9. The principles relating to exercise of jurisdiction under Section 482 of Criminal Procedure Code to quash complaints and criminal proceedings have been stated and reiterated by the Apex Court in several decisions. The principles, relevant to our purpose are:
(i) A complaint can be quashed where the allegations made in the complaint, even if they are taken at their face value and accepted in their entirety, do not prima facie constitute any offence or make out the case alleged against the accused.
For this purpose, the complainant has to be examined as a whole, but without examining the merits of the allegations. Neither a detailed inquiry nor a meticulous analysis of the material nor an assessment of the reliability or genuineness of the allegations in the complaint is warranted while examining prayer for quashing of a complaint.
(ii) A complaint may also be quashed where it is clear abuse of the process of the Court, as when the criminal proceeding is found to have been initiated with mala fides/malice or wreaking vengeance or to cause harm or where the allegations are absurd and inherently improbable.
(iii) The power to quash shall not, however, be used to stifle or scuttle a legitimate prosecution. The power should be used sparingly and with abundant caution.
(iv) The complaint is not required to verbatim reproduce the legal ingredients of the offence alleged. If the necessary factual foundation is laid in the complaint, merely on the ground that a few ingredients have not been stated in detail, the proceedings should not be quashed. Quashing of the complaint is warranted only where the complaint is so bereft of even the basic facts which are absolutely necessary for making out the offence.
(v) A given set of facts may make out : (a) purely a civil wrong; or (b) purely a criminal offence; or (c) a civil wrong as also a criminal offence. A commercial transaction or a contractual dispute, apart from furnishing a cause of action for seeking remedy in civil law, may also involve a criminal offence. As the nature and scope of a civil proceeding are different from a criminal proceeding, the mere fact that the complaint relates to a commercial transaction or breach of contract, for which a civil remedy is available or has been availed of, is not by itself a ground to quash the criminal proceedings. The test is whether the allegations in the complaint disclose a criminal offence or not.

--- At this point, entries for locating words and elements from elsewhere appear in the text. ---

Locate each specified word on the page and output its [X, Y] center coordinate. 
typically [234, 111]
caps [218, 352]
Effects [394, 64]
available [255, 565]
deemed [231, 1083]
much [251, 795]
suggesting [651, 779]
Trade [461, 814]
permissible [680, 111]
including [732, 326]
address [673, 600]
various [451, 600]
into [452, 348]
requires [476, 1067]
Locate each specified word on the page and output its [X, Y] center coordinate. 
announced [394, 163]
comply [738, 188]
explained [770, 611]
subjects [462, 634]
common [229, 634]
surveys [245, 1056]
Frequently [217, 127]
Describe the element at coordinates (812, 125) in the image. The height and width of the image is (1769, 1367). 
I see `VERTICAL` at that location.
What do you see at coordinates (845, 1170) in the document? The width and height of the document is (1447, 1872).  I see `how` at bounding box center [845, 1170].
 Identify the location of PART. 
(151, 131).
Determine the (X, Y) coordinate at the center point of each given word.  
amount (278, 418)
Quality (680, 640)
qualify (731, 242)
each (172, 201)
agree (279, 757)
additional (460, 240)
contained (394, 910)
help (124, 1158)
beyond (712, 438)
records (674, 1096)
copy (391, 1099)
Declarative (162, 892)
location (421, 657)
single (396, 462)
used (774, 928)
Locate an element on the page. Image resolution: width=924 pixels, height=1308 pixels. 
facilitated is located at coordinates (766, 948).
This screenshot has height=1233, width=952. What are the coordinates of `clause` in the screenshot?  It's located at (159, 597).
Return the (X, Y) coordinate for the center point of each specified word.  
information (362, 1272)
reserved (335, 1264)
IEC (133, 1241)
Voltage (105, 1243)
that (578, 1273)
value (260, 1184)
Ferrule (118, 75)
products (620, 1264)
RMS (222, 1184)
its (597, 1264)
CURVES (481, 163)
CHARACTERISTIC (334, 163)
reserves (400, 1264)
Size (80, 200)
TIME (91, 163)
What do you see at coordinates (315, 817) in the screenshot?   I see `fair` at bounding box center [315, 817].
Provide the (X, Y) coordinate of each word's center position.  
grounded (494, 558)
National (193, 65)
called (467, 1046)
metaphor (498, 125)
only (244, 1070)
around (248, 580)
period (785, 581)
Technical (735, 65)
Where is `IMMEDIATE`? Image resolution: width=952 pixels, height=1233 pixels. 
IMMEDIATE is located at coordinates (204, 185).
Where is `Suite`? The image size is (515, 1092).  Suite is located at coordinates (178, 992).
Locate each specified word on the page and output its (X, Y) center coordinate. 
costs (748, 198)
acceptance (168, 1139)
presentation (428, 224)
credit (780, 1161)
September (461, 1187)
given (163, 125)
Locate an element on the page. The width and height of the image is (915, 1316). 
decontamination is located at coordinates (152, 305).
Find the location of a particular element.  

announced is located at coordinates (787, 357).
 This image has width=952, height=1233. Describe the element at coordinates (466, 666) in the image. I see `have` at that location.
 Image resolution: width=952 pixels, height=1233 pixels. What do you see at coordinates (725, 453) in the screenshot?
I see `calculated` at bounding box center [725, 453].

10. For making out a case under Section 420 of Indian Penal Code (I.P.C.) following three ingredients are necessary : (i) practice of deception by the offender ; (ii) on account of deception there must be fraudulent or dishonest inducement so as to make the person deceived to deliver any property or to do something or omit to do something etc; (iii) by reason of the delivery of the property or the doing of a thing or the omission to do a thing, there must be causing or likelihood of causing of damage or harm to the person deceived in body, mind reputation or property.
11. In the above backdrop, if the allegations made in the complaint are perused, particularly relating to paras 4 to 7, then it is clear that by way of pleadings the case under Section 420 read with Section 460 of the Indian Penal Code has been made out. The allegations contained in the complaint, taken on their face value, as stated, make out a case of cheating against the applicant as such powers under Section 482 of Criminal Procedure Code cannot be exercised in the facts and circumstances of this case to quash the proceedings initiated under the subject complaint. In the aforesaid view of the matter, no cause is made out to quash and set aside the proceedings initiated in Criminal Case No. 13/S/86.
12. In the result, application is, thus, rejected with no order as to costs.